(Items for locating words and elements)

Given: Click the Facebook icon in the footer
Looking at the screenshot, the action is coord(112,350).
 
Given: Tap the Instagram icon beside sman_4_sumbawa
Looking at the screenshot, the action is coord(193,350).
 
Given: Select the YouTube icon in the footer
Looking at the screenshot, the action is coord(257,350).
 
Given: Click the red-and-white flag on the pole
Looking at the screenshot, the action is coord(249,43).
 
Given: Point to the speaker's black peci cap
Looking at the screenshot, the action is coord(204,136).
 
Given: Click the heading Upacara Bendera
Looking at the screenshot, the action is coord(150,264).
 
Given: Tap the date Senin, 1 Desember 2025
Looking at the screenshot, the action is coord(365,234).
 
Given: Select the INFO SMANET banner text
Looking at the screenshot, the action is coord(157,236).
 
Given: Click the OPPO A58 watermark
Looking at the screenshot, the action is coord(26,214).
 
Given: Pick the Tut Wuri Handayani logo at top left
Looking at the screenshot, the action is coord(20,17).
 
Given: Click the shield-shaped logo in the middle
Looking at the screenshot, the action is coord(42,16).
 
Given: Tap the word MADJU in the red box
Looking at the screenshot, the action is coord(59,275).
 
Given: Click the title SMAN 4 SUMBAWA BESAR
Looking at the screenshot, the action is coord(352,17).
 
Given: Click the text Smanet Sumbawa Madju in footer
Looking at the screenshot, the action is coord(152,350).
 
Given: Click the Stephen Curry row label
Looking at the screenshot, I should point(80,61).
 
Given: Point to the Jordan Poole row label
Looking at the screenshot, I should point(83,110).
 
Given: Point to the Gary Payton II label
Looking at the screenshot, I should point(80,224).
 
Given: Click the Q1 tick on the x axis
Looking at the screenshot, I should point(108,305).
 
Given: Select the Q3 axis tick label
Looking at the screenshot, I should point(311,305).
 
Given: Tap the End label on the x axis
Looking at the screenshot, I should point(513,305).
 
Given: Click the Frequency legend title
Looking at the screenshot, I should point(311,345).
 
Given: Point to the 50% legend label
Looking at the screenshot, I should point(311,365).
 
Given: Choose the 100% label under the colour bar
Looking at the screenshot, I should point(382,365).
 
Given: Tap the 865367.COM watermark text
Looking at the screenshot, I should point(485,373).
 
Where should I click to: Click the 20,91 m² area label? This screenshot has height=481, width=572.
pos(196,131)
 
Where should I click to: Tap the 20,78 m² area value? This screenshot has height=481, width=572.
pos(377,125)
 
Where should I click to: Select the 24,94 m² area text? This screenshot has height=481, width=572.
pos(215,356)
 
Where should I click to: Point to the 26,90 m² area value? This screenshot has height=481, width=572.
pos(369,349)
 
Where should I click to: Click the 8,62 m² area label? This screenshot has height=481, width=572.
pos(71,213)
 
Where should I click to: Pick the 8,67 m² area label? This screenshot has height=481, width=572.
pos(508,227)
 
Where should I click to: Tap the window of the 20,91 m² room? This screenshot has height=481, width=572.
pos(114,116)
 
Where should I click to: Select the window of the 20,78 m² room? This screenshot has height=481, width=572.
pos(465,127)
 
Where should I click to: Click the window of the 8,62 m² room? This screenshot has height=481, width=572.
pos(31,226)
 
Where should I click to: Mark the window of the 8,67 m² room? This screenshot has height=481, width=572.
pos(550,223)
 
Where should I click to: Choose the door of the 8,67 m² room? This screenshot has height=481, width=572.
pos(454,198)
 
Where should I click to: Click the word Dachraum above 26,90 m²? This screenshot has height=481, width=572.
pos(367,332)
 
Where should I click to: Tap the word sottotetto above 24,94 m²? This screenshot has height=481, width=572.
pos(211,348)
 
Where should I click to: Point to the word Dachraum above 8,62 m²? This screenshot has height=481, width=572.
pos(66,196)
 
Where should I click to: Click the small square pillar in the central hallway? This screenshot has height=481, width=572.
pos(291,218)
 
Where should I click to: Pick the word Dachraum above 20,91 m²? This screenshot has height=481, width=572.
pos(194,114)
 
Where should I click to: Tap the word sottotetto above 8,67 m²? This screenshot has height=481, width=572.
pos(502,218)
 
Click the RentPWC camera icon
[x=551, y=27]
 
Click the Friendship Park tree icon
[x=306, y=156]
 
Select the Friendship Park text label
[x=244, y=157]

What to work on.
Add 110 to every coordinate in the answers of the items, beginning at the line that contains "Where should I click to: Click the 8,62" and stopping after the line that contains "pos(508,227)". Write all of those lines out again with the requests included, and leave everything except the coordinates unchanged.

In response.
Where should I click to: Click the 8,62 m² area label? This screenshot has height=481, width=572.
pos(181,323)
 
Where should I click to: Pick the 8,67 m² area label? This screenshot has height=481, width=572.
pos(618,337)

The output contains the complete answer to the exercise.